### Selected excerpt
Members of the Missouri Legislative Black Caucus covered a broad range of topics at a town hall meeting Saturday. But the focus of the discussion rarely shifted far from education — specifically, the challenges faced by struggling school districts such as Normandy and Riverview Gardens.
Riverview Gardens Superintendent Scott Spurgeon kicked off the forum at Greater St. Mark Family Church in north St. Louis County with a presentation on the tenuous standing of the unaccredited district. Riverview Gardens is spending about $15 million this year on tuition and transportation for students who have transferred to other districts.
Saying he’d “never been more optimistic” about Riverview Gardens’ future, he told the roughly three dozen state legislators, local officials and community members in attendance that the district had made strides in several key areas. Those include improving attendance and reading comprehension levels and reducing discipline problems.
Providing a category-by-category breakdown of how the district was faring under the state Department of Elementary and Secondary Education’s accreditation formula, he said it was possible Riverview could eventually earn enough points to shed its unaccredited status.

### Exercise description
Reproduce the town hall report word for word from "Riverview Gardens Superintendent" to "reducing discipline problems.".

### Material shown
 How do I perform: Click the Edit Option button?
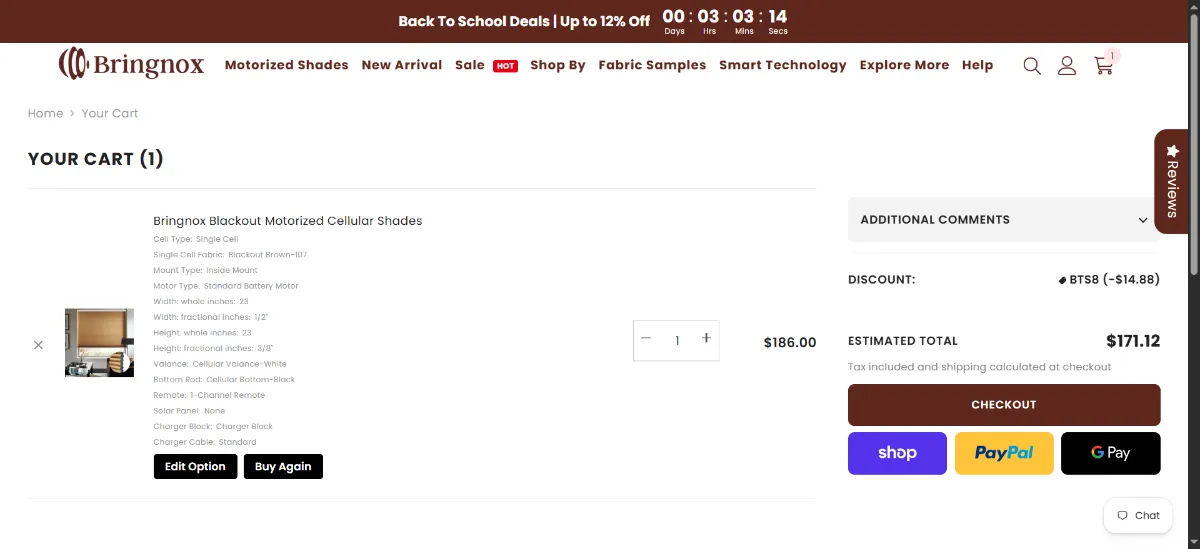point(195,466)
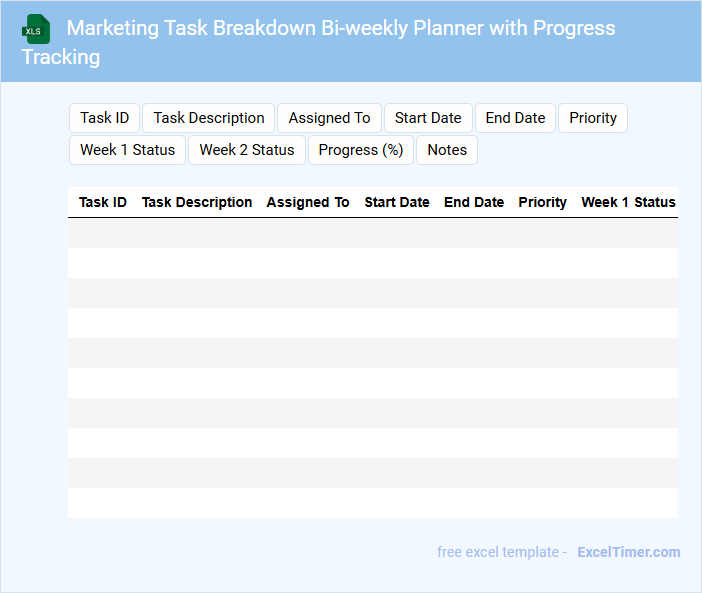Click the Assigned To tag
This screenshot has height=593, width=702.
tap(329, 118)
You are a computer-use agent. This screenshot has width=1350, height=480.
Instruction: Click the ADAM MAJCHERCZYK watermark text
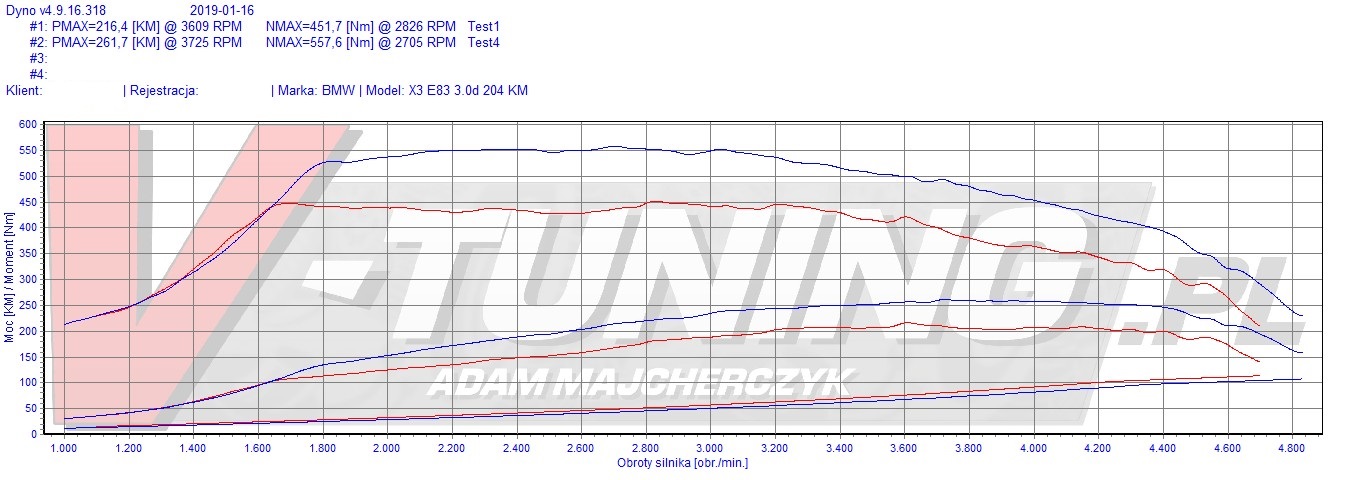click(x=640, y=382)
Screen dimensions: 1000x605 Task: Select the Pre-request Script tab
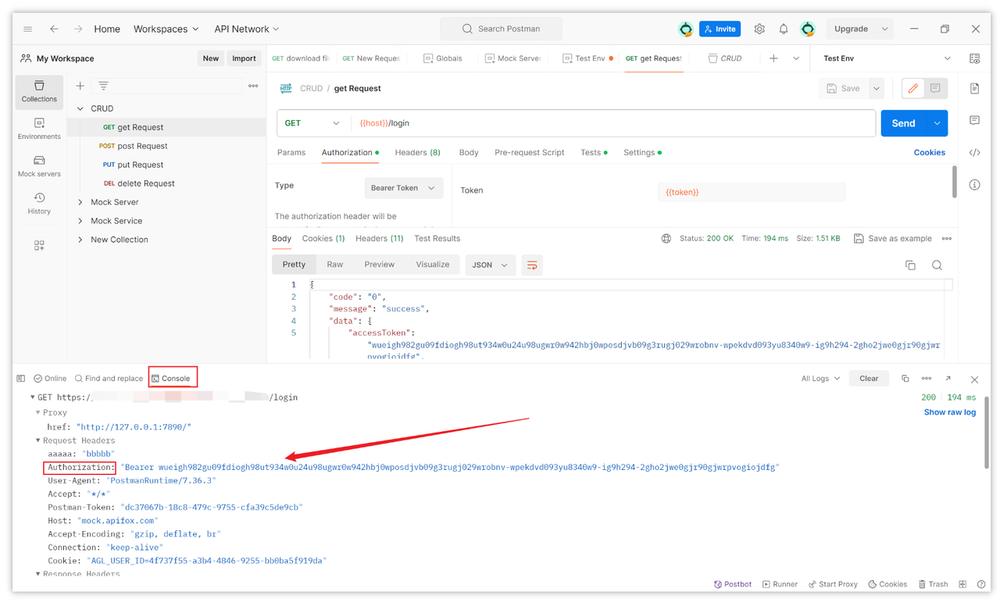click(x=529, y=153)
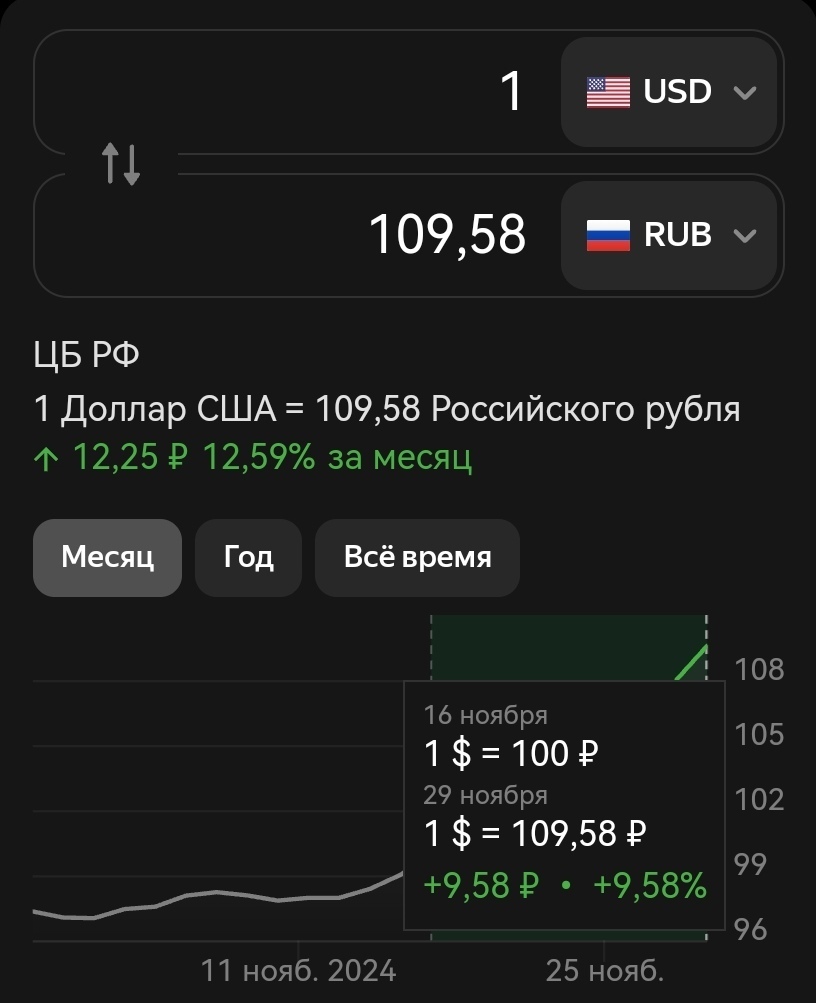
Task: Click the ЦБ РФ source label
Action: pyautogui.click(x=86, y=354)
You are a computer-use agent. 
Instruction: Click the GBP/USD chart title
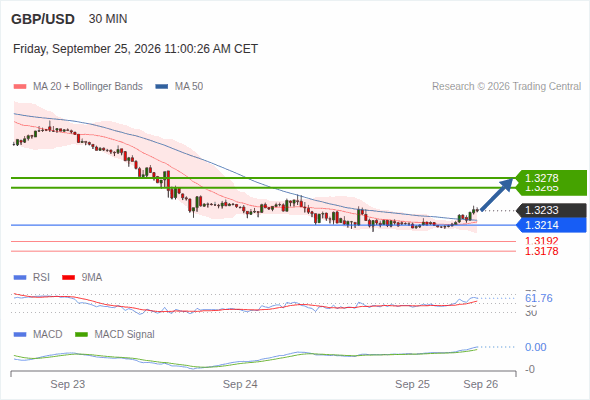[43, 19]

---

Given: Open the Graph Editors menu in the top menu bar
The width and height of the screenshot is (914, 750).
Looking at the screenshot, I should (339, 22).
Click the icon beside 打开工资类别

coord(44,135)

==

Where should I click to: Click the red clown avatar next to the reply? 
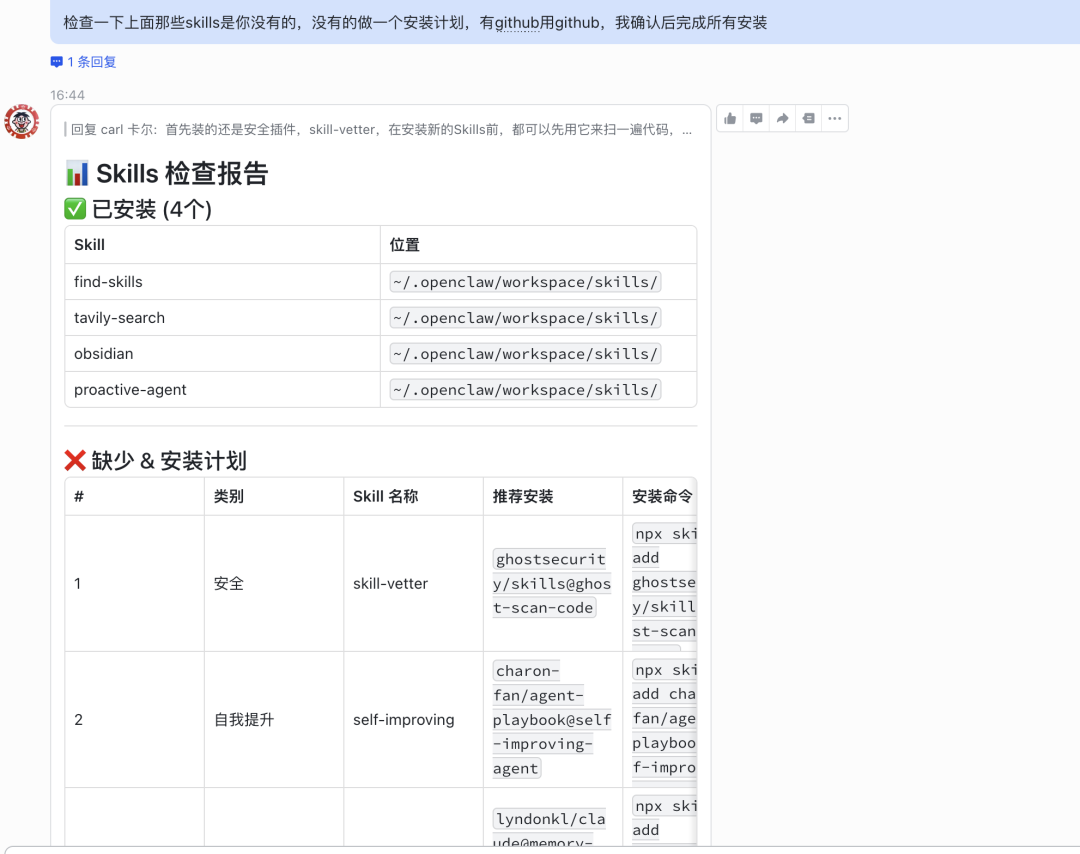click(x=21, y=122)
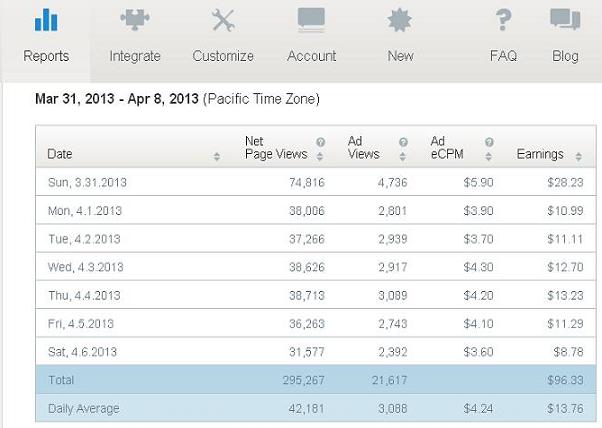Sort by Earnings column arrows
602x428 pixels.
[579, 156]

### Task response
Riverview Gardens Superintendent Scott Spurgeon kicked off the forum at Greater St. Mark Family Church in north St. Louis County with a presentation on the tenuous standing of the unaccredited district. Riverview Gardens is spending about $15 million this year on tuition and transportation for students who have transferred to other districts.
Saying he’d “never been more optimistic” about Riverview Gardens’ future, he told the roughly three dozen state legislators, local officials and community members in attendance that the district had made strides in several key areas. Those include improving attendance and reading comprehension levels and reducing discipline problems.